Barron married Marilyn June Hawley of Los Angeles on June 20, 1947, with whom he had eight children. At the time of the Statler acquisition, he was elected a vice president of the corporation, but continued to work outside of the hotel chain as well, running aviation and orange juice businesses and working as president of the Carte Blanche credit card company. In 1960, he founded the Los Angeles Chargers, one of the founding teams in the new American Football League -- the team lost the first two AFL championships to the Houston Oilers, and Barron relocated it to San Diego. In 1966, he assumed the presidency of the Hilton Hotels chain, and soon introduced gambling establishments to the corporation's fold.

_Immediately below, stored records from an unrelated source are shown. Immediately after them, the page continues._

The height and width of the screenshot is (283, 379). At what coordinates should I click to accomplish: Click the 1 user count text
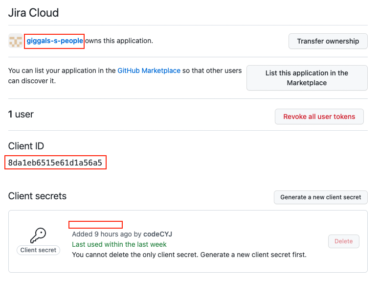click(x=21, y=115)
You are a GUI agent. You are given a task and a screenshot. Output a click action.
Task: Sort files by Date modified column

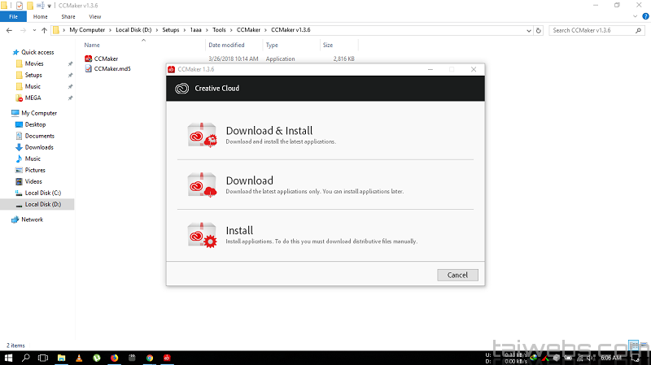[x=226, y=46]
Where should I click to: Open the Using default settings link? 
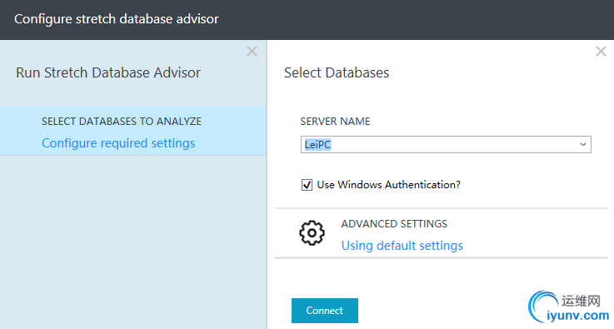[402, 246]
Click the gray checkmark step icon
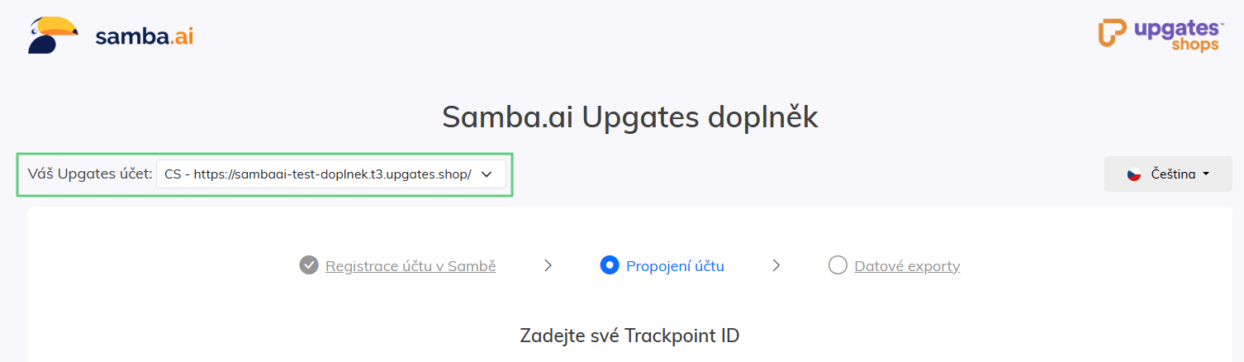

His brother Conrad Nicholson Hilton Jr. ("Nicky") was Elizabeth Taylor's first husband; his half-sister Francesca is the mother of Zsa Zsa Gabor. His son Rick married actress Kathy Richards, with whom he had four children: two young sons (Conrad Hughes and Barron Nicholas) and their socialite sisters, Paris and Nicky. Hilton has publicly distanced himself from the tabloid-headline behavior of his granddaughters. Like a growing number of billionaires following Warren Buffet's example, he has turned to large-scale philanthropy, announcing on Christmas Day 2007 that the bulk of his estate -- about 97 percent of $2.3 billion -- will be turned into a charitable trust governed by the Conrad N. Hilton Foundation. Conrad had similarly left most of his estate to charities when he died in 1979, but Barron contested the will and won his suit on the basis of his lifelong involvement with and guidance of the family business.